Мужской голос. «Да ушел он только что, я сам видел!»
ДЖАКОМИНА — А! Коли ушел, то сейчас открою… (Открывает «дверь» и выходит. С «улицы» слышен голос «мужа»):
«Женщина, что это ворота закрыты? Отворяй, я только к соседу заглянул на минутку!»
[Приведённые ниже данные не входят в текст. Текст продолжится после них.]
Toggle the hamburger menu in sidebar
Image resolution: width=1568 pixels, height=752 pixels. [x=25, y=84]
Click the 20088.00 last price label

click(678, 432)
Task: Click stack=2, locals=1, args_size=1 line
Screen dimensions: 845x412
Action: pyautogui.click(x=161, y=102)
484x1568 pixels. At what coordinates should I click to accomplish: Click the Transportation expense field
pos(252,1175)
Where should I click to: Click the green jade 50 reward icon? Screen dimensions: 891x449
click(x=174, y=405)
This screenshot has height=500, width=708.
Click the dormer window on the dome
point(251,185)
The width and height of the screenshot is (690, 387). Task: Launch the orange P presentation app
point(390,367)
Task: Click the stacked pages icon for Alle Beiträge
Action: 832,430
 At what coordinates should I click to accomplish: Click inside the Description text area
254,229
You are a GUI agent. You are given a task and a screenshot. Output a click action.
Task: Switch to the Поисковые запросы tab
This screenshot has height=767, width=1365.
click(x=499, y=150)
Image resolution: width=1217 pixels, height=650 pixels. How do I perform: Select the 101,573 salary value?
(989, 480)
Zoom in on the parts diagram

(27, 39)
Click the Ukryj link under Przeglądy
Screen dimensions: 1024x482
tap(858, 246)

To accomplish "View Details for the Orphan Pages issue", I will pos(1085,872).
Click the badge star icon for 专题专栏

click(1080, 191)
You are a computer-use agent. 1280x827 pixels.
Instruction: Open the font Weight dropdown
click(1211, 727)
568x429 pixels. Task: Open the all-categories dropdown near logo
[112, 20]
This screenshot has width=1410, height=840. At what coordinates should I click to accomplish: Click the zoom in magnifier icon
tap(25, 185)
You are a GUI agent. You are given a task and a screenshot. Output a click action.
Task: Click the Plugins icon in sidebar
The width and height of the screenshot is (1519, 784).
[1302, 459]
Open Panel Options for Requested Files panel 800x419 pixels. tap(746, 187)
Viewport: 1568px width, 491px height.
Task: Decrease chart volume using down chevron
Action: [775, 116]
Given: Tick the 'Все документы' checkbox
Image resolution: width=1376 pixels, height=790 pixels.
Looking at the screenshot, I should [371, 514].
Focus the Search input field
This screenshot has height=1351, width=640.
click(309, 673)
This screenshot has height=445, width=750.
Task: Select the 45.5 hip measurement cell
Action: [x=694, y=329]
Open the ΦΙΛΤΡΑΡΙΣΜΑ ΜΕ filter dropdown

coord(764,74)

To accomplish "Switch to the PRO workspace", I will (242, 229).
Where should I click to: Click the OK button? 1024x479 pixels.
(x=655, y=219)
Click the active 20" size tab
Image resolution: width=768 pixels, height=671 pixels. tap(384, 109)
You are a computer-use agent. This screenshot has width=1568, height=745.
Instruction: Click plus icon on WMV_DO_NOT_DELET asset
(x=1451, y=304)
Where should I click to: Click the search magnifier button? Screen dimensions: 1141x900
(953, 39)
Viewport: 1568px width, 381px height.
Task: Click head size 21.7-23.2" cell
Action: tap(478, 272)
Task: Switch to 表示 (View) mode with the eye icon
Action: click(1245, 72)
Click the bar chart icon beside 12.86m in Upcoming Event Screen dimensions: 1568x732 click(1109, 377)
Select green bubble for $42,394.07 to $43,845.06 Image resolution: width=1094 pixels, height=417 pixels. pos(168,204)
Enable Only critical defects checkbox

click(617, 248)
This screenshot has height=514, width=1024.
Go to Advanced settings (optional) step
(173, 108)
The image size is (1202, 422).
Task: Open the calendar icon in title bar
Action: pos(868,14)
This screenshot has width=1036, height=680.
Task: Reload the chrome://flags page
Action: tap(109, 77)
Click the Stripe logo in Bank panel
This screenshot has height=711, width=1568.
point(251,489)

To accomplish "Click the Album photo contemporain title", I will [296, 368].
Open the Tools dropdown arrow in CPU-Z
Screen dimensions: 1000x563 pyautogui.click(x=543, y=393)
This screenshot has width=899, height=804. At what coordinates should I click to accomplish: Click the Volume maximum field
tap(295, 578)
ДЖАКОМИНА — (вбегает в комнату). Ах ты, господи, пропади он пропадом! (В другую комнату.) Может, он видел, как ты входил? Ну, была не была! Полезай, бога ради, в эту бочку, а я пойду отворять. (Кричит в «окно».) Что это ты так скоро вернулся? Видно, ты себе нынче праздник задумал устроить! А на что мы жить будем? Где хлеба возьмем? Эх, мне бы выйти за хорошего парня, — так нет же: угораздило пойти за него, а он меня нисколечко не ценит! Другие с любовниками весело время проводят, а я ничего худого себе не позволяю, а уж как мне не везет! Ты копейки заработать не можешь, а я за порог ни ногой, а вот попалась мне на глаза ненужная бочка, — я и продала ее одному человеку за 7 флоринов, и он как раз сейчас влез в нее – проверяет, прочная ли она. Да вот, говорит, отчистить внутри надо. (К «бочке», жестикулируя, шепотом.) Вылезай оттуда! А ты, муженек, полезай внутрь, да скребок возьми, а я тебе посвечу… (Зажигает свечку, наклоняется над бочкой лицом к публике и указывает, где скрести. Затем выразительно отряхивается, опускает юбку, поправляет волосы и кричит в «другую комнату».) Муженек, возьми у сеньора 7 флоринов и положи в мой кошелек, — там, под подушкой. А бочку отправь к сеньору домой.
Бочка исчезает.
ДЖАКОМИНА — Уф, ну и вечерок выдался! И вправду душно что-то! Да какой вечер, — скоро уж светать начнет! Дай-ка я погляжу, каково нынче Катерине спится под пенье соловья. (Выходит на «балкон» и мигом возвращается, ошеломленная. Идет в зал, к «мужу».) Вставай, вставай, Джанни! Пойди-ка погляди: твоей дочке так полюбился соловей, что она его поймала и держит в руке. Что, не веришь? А, вижу, — уже догадался, о каком соловье речь… А теперь придержи язык: коль она его словила, так пусть уж не отпускает, — Алессандро – юноша достойный, и при деньгах; обручится с Катериной, и выйдет, что соловья-то он посадил в свою клетку, а не в чужую… (К «балкону».) Благословляем вас, дети! Лежите-лежите! Вам, уж верно, больше хочется лечь, чем встать… (К залу.) Ничего нет лучше, чем днем и ночью охотиться вместе за соловьями! Вы со мной согласны?